Job 1:
Answer these questions about the RDFRules core page:
(a) Which Scala version are the SBT instructions for?
(b) Which file extension does the TriX format use?
(c) What does RDFRules use to recognize the RDF format when loading from a file?

◆ ◆ ◆

This is the core of the RDFRules tool written in the Scala language. It has implemented main functionalities and five basic abstractions defined in the root.
SBT
For Scala 2.13
resolvers += "jitpack" at "https://jitpack.io"
libraryDependencies += "com.github.propi.rdfrules" %% "core" % "master"
Supported RDF formats:
Format | File Extension | Named Graphs |
---|---|---|
Turtle | .ttl | No |
N-Triples | .nt | No |
N-Quads | .nq | Yes |
TriG | .trig | Yes |
RDF/XML | .rdf, .xml | No |
JSON-LD | .jsonld, .json | Yes |
TriX | .trix | Yes |
TSV | .tsv | No |
SQL | .sql | No |
RDFGraph: Loading triples into one graph.
import com.github.propi.rdfrules.data._
import com.github.propi.rdfrules.utils.ForEach
import org.apache.jena.riot.Lang
import java.io.FileInputStream
//from file - RdfRules automatically recognizes the RDF format by the file extension
Graph("/path/to/triples.ttl")

◆ ◆ ◆

Job 2:
Output the lines of the listing from the one containing "Viewport: 192px width, 119px height." through the end of the listing, inclusive, as a Markdown table with the columns Row and Line. Number each row, skip blank lines, and leave the pictures out.

◆ ◆ ◆

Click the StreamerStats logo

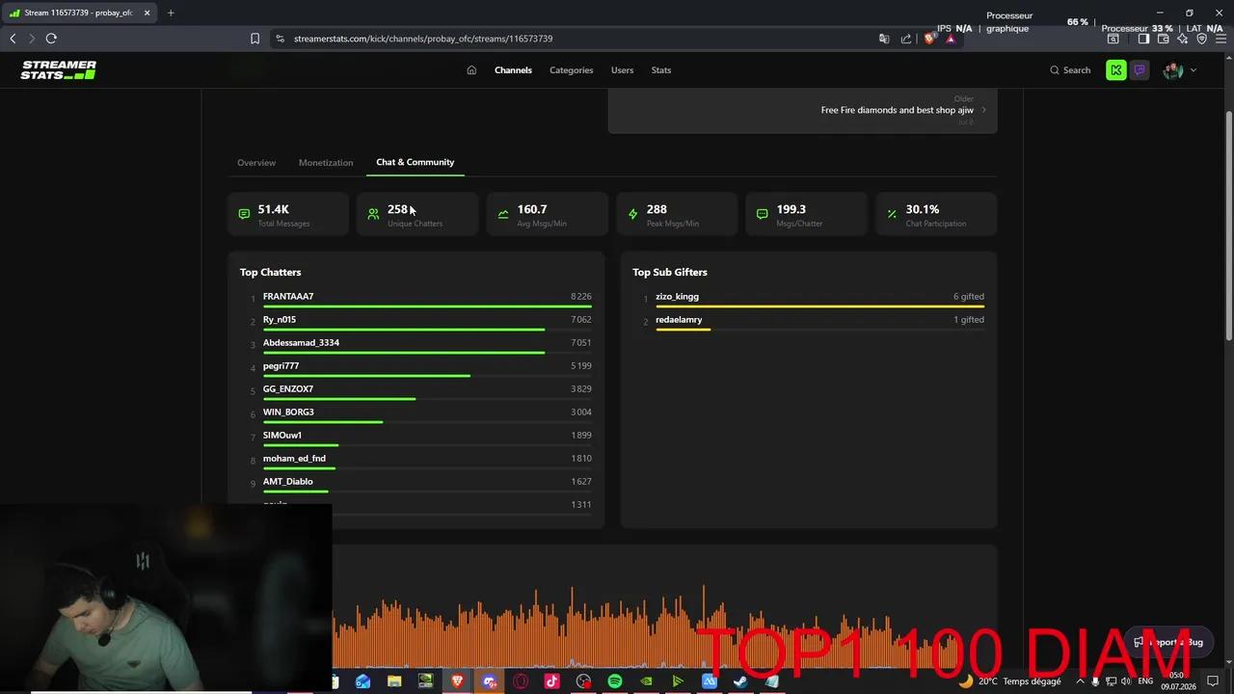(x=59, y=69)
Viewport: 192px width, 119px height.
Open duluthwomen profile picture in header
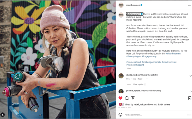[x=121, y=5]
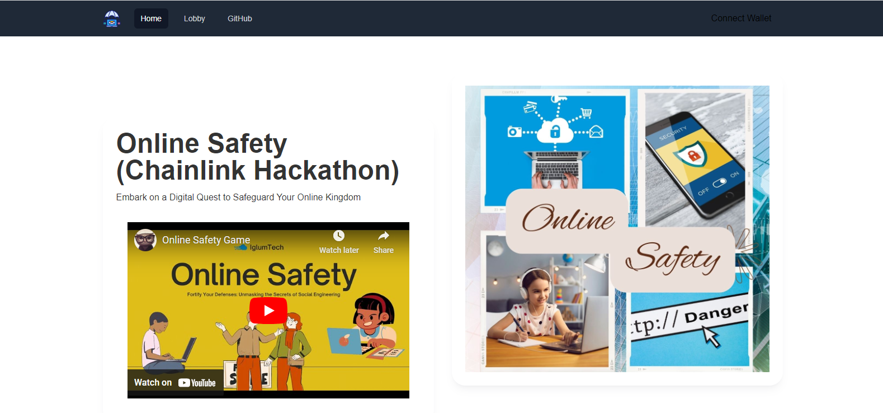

◆ ◆ ◆

Written answer 1:
(a) Scala 2.13
(b) .trix
(c) The file extension

Written answer 2:
| Row | Line |
|---|---|
| 1 | Viewport: 192px width, 119px height. |
| 2 | Open duluthwomen profile picture in header |
| 3 | [x=121, y=5] |